Mindsong - music in care homes

Be healthy, happy, and mentally fit – make music!

We take it as read that playing a musical instrument or singing is good for the brain, the body and the emotions. Great minds such as Plato, William Shakespeare, Friedrich Nietzsche, and Hans Christian Andersen have said as much, not to mention notable musicians as Jimi Hendrix, Bob Marley, Ludwig van Beethoven and (ahem) John Miles..But is it all supposition and pseudo-science? Anita Holford and Dyfan Wyn Owen take a look at the evidence. This article was first published on Musicstage.co, the online platform for the whole music community.

We all know from experience that listening to music is good for us. Countless scientific studies have proven its power too, in improving mood, helping with relaxation, increasing motivation, easing pain, and helping us to focus. Other studies have shown its impact on prematurely born babies, children on the autism spectrum, adults with Parkinson’s disease, cancer or those who have suffered a stroke. And organisations such as Music in Hospitals, Live Music Now, Welsh National Opera (Singing Doctors) and Music for Memory all use listening to music to make a difference to people’s health and wellbeing.
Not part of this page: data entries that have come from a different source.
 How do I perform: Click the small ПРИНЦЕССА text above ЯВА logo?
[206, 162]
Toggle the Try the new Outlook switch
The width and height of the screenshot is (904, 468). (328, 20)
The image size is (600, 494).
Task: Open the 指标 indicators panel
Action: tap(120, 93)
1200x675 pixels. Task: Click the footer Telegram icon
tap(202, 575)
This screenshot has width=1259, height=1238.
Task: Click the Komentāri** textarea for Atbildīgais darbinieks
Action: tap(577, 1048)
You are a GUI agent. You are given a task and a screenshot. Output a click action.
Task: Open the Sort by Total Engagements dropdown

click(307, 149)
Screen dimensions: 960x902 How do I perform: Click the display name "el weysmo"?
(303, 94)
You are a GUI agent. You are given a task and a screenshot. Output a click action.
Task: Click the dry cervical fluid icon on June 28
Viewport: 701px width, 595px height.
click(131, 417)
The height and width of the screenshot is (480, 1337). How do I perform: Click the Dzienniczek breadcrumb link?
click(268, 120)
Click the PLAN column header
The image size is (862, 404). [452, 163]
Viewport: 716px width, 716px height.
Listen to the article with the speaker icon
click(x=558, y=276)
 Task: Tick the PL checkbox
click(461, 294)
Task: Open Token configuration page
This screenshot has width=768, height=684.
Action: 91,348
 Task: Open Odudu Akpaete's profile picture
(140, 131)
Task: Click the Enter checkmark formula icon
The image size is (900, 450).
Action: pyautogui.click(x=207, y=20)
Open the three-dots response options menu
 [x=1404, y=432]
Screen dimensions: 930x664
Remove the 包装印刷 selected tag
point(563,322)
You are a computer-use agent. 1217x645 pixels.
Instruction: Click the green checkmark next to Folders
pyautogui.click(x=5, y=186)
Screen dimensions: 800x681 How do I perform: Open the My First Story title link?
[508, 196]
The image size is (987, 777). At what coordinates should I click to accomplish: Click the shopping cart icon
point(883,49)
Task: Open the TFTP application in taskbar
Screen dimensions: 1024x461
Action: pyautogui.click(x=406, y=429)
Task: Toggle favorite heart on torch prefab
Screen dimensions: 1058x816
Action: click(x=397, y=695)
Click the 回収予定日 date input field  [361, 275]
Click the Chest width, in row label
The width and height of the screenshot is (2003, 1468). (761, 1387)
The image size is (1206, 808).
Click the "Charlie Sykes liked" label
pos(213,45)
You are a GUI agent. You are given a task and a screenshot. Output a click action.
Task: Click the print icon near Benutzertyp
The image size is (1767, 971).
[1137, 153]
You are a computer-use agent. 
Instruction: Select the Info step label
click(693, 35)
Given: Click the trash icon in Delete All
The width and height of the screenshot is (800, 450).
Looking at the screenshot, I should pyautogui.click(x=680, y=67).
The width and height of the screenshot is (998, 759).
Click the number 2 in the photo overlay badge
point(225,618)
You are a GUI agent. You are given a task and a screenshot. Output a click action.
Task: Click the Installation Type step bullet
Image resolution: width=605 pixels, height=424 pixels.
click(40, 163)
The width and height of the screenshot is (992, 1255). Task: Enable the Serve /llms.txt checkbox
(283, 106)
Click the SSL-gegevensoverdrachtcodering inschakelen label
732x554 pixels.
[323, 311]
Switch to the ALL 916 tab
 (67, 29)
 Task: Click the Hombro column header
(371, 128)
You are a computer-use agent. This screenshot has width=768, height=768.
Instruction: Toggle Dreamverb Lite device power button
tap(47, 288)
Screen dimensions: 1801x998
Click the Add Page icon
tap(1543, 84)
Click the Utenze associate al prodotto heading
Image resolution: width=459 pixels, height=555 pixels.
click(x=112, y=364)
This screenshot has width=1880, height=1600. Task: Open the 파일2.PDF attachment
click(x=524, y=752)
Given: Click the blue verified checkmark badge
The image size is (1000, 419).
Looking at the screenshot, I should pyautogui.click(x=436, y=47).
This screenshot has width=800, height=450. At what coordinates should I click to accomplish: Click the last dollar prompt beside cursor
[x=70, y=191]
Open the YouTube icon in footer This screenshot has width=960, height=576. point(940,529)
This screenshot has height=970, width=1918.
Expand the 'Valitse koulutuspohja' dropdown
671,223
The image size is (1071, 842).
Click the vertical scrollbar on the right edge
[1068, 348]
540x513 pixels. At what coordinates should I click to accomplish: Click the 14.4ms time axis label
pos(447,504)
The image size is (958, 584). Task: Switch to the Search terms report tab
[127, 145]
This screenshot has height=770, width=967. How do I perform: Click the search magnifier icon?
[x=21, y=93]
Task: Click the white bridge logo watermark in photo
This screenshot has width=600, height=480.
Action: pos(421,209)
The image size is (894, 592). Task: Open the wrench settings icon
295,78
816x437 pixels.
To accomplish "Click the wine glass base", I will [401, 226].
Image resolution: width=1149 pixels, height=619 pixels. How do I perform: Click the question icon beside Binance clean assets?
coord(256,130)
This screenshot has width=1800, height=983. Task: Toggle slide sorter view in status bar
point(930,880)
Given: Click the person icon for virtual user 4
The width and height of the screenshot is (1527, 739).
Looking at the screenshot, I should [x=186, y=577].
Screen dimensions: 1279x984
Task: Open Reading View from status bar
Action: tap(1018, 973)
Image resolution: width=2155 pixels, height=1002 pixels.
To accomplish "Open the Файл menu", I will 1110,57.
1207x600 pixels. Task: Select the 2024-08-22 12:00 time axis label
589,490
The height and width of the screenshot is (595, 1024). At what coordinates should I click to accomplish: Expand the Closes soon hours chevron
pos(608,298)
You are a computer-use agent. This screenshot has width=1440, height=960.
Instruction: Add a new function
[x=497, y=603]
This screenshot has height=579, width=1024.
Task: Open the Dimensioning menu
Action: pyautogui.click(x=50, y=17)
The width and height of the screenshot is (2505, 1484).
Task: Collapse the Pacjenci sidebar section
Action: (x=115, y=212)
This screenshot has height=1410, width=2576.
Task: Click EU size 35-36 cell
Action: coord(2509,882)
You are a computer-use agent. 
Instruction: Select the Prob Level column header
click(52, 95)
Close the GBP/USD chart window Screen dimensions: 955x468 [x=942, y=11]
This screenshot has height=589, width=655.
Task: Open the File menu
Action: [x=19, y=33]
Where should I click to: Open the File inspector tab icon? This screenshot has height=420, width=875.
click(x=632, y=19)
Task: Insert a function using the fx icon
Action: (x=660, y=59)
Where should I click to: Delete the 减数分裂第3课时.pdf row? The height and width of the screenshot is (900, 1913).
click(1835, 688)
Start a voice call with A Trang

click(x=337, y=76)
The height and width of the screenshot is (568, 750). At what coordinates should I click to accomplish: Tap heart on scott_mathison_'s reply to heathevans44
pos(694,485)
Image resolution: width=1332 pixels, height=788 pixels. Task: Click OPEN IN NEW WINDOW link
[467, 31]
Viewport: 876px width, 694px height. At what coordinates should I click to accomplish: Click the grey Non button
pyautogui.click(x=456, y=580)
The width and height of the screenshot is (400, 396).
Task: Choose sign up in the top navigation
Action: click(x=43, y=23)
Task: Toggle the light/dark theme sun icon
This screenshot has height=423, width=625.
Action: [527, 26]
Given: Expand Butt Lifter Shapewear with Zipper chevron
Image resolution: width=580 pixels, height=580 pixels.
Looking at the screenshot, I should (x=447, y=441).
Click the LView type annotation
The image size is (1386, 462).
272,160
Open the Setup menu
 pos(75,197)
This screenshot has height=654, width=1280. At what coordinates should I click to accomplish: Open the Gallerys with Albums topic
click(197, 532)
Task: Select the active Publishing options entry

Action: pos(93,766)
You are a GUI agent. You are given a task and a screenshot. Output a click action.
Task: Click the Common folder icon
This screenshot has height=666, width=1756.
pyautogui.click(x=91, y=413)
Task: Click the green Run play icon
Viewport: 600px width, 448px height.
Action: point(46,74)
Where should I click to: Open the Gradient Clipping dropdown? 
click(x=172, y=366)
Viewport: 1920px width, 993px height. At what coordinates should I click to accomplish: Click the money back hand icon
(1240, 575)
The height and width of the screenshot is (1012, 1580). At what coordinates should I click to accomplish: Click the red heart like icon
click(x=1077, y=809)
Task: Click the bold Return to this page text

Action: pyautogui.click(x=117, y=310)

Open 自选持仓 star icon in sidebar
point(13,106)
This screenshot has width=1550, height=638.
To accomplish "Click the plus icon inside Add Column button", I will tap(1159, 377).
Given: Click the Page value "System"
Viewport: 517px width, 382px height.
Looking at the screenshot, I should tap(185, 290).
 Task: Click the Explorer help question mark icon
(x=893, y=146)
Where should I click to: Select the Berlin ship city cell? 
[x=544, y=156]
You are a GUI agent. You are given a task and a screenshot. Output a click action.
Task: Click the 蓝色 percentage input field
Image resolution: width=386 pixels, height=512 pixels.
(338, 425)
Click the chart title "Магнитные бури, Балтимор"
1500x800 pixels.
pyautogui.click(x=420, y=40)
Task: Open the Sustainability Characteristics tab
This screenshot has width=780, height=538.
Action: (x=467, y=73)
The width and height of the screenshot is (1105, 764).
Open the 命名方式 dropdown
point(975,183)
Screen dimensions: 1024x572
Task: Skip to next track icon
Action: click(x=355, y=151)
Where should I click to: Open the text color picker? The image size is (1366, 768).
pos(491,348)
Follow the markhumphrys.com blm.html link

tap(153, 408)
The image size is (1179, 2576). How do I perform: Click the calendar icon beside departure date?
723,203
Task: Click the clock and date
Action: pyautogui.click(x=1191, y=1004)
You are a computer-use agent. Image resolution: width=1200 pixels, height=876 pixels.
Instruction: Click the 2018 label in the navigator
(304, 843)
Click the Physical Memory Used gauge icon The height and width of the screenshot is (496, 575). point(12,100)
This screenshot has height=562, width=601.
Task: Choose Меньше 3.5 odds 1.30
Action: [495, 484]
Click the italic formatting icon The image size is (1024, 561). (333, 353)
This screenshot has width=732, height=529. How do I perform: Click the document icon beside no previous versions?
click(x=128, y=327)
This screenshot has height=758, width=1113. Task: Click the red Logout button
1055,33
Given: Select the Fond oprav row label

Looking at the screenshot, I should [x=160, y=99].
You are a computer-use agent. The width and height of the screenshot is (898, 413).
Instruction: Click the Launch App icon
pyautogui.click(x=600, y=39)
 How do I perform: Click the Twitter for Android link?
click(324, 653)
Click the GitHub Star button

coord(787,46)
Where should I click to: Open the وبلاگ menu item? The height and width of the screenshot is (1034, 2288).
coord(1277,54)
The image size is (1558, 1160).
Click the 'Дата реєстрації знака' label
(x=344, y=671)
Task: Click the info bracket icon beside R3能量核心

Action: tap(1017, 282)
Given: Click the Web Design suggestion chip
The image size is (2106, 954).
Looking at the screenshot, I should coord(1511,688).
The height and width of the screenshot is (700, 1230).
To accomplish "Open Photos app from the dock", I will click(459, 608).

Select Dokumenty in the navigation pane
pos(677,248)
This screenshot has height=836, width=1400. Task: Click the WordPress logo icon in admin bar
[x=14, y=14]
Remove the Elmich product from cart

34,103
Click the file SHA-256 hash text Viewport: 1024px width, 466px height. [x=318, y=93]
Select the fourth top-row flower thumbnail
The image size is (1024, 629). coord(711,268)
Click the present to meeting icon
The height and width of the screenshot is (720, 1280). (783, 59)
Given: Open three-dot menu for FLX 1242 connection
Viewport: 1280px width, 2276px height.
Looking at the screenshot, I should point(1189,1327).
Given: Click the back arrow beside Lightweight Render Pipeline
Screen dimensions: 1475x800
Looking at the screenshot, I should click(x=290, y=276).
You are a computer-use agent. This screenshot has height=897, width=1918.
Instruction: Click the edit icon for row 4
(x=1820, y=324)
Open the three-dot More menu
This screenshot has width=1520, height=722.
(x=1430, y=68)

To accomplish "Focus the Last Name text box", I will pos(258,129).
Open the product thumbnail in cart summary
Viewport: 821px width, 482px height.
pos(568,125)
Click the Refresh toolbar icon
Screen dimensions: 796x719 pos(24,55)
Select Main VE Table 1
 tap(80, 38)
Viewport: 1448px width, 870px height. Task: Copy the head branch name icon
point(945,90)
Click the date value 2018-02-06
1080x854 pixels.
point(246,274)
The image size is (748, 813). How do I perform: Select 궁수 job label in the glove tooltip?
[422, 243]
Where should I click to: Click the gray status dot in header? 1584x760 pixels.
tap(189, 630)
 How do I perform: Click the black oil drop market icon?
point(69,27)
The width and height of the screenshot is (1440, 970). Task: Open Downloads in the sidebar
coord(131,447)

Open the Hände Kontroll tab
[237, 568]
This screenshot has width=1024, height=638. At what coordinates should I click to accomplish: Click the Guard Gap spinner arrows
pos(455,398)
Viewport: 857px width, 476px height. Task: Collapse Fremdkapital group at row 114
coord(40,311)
Early brain development and preparation for a healthy life

The power of music’s impact on health starts at birth it seems – and even pre-birth. Researchers in Finland found that even before birth, our brains are wired to hear and respond to music, and that exposure to music has a positive influence on brain development at this critical period.

Anita Collins, a researcher in neuroscience and music education at the University of Canberra goes so far as to call music the ‘neural network enhancer’ because of its importance in developing healthy brains from an early age.

So if listening to music is good for you, what impact does actually playing an instrument, singing or creating music have?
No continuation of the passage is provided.